Qual è il personaggio che le somiglia di più? 
«Giorgiamaura, l’aspirante concorrente di un talent che come in una litania ripete: “Ho un sogno e lo voglio sognare, ho un obiettivo e lo voglio obiettare, ho uno scopo e lo voglio raggiungere”. Alla fine la vera Virginia è lì, nella tenerezza che incontra il dramma, nel crinale tra riso e pianto, nella figura incerta di una ragazza che nella sua cameretta della Montagnola sognava di diventare qualcuno. Senza sofferenza è difficile avere spessore. In un certo senso, l’attore comico deve sempre aver fatto la guerra con la vita per poter restituire qualcosa». 

Lei ha condotto la sua piccola guerra personale? 
«A modo mio. Sul lettino dello psicanalista sono stata, ma poi mi sono alzata in fretta.

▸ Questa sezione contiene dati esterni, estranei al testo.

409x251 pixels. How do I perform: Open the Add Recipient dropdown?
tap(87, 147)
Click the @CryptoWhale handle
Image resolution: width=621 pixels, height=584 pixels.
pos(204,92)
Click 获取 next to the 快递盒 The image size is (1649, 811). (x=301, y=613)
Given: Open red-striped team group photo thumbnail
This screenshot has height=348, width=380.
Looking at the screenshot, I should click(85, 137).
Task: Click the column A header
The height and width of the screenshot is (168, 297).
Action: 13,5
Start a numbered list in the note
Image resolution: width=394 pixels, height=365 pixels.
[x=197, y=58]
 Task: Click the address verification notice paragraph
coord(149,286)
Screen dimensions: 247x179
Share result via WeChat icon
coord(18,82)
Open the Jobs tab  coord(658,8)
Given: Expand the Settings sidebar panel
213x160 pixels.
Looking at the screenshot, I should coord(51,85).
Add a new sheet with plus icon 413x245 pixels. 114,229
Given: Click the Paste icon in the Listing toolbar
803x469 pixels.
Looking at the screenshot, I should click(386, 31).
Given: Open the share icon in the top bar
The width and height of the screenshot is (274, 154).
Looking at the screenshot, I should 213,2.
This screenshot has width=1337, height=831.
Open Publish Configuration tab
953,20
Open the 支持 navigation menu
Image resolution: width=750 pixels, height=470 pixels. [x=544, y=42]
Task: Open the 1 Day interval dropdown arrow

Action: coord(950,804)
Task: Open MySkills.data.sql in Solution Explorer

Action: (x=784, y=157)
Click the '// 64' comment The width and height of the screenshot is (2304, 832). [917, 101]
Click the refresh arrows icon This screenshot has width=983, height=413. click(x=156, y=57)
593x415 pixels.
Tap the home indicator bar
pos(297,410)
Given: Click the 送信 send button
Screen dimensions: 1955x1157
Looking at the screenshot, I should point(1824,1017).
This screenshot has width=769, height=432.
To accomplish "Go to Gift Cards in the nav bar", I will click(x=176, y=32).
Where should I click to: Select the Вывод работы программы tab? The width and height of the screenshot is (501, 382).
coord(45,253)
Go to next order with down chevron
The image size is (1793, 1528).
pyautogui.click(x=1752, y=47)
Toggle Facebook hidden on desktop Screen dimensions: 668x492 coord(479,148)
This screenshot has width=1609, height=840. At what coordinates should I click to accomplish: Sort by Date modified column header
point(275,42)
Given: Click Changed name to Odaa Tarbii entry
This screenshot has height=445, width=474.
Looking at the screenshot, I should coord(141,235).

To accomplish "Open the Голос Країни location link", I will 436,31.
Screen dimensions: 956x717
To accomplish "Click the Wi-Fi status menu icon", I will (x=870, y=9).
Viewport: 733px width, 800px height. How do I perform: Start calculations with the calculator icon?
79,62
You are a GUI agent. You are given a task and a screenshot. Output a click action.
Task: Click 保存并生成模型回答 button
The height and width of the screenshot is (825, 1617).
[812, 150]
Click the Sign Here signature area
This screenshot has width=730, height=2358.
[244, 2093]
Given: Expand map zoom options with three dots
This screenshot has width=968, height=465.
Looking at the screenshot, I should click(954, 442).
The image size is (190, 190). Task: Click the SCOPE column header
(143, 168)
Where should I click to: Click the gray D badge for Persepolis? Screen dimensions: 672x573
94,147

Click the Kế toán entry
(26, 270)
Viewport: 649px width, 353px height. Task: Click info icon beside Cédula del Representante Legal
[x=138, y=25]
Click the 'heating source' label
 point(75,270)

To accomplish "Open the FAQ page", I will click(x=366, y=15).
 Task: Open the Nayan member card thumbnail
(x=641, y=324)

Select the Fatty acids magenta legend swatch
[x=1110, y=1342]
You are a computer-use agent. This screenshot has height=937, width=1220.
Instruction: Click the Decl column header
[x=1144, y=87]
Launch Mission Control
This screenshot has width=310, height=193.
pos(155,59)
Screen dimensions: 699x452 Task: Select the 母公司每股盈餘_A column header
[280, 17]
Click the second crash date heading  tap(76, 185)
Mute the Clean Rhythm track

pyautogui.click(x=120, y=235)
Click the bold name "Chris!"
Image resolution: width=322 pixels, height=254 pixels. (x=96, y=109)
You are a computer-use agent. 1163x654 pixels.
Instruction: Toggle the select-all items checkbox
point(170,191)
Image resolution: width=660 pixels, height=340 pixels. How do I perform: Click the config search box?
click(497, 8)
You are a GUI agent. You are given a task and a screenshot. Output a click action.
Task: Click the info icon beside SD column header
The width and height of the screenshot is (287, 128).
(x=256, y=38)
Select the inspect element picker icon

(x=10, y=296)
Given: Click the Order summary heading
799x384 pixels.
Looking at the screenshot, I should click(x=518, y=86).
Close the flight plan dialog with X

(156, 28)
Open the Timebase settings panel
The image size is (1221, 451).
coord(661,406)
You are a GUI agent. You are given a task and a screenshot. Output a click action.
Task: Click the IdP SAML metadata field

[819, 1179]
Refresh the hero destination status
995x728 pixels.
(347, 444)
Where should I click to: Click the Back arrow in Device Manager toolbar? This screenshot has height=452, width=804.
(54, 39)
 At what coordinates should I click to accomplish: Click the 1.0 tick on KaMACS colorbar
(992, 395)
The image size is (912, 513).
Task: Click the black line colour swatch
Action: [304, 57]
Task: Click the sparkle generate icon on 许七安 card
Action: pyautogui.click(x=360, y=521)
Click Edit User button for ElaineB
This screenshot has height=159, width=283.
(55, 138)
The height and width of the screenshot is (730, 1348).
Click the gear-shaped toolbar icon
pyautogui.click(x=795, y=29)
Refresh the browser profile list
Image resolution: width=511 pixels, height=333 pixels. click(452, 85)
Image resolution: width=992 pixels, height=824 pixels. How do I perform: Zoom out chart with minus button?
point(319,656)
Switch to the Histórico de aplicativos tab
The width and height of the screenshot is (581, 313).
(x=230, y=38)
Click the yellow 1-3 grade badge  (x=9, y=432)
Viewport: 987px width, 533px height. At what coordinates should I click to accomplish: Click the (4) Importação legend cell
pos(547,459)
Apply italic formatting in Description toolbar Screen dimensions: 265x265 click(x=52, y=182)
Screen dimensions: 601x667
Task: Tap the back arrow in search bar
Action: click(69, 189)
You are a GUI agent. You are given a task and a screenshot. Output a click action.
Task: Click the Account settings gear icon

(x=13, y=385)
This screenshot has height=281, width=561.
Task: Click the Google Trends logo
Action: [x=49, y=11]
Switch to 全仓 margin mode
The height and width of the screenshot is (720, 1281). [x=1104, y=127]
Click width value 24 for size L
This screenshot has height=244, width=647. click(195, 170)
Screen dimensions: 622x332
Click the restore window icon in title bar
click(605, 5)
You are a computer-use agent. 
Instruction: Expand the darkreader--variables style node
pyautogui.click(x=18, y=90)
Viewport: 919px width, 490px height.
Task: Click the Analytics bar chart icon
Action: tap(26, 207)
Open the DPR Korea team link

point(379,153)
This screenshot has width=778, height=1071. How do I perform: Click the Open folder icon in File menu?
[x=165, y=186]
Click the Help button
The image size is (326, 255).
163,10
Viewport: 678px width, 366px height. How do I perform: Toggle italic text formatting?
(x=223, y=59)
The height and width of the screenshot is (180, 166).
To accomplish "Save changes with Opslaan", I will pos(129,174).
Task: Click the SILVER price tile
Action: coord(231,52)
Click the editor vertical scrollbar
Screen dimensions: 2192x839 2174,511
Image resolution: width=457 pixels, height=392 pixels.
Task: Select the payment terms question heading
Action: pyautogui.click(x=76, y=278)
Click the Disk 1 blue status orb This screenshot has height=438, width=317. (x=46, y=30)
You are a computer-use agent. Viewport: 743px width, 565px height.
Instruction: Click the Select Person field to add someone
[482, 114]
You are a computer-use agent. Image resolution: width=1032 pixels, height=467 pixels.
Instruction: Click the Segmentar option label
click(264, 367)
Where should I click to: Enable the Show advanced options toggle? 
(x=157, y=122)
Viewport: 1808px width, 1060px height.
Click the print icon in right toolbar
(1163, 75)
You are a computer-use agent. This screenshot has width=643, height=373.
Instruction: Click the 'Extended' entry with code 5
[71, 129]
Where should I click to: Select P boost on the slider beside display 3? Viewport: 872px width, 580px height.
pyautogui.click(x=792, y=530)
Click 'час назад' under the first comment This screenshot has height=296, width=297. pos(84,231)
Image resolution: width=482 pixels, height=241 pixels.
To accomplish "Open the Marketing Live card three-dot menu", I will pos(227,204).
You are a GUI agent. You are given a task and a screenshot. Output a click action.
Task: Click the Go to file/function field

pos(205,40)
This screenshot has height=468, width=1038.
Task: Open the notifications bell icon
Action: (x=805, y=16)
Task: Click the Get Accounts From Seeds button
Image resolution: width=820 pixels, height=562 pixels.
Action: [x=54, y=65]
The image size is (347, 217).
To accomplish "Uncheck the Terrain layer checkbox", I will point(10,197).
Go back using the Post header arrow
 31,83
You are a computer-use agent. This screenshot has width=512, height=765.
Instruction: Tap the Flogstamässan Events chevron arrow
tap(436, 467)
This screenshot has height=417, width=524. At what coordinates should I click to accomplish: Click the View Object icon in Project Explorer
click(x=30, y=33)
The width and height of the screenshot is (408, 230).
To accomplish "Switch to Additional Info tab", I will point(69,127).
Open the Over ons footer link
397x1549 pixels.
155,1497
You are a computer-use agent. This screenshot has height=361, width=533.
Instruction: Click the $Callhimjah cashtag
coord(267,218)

Ho visto il Re nudo e non è che mi sia piaciuto poi granché». 

Cosa le è rimasto di quell’esperienza? 
«Un talento che mi è stato sempre utile. Ho bisogno di chiedermi perché. In qualsiasi occasione». 

Che tv vedeva da bambina? 
«Quella di fine anni ’80. Drive in, Fantastico, Loretta Goggi, Celentano, Raffaella Carrà, tanto Pingitore. Cantavo le canzoni dei suoi programmi in piedi sul letto. Mia madre disapprovava». 

Tra pochi giorni debutterà con “Facciamo che io ero...”, la trasmissione più attesa della stagione. Sensazioni? 
«Ho dimenticato quali sono le cose che riguardano me stessa, sono già stanca e mi preoccupo. Quando dopo ore di prove gli archi sopraccigliari cadono a terra nel silenzio di un camerino mi trovo a domandarmi: ma ho pranzato oggi? Da quant’è che non chiamo mia madre? Abbiamo un rapporto un po’ simbiotico, io e i miei genitori. A mio padre spedisco tracce musicali come si fa con i fidanzati». 

Qualcuno la vede come l’erede di Fiorello. Con “Facciamo che io ero...” si aspetta di lasciare un segno? 
«Non ho un’ambizione così sconsiderata. Mi basterebbe che qualcuno dicesse: “Hanno fatto qualcosa di veramente nuovo con questo programma, peccato che sia già finito”. Non per egoismo, ma perché sono sicura di una cosa: Se non mi diverto io, non si divertono neanche gli altri».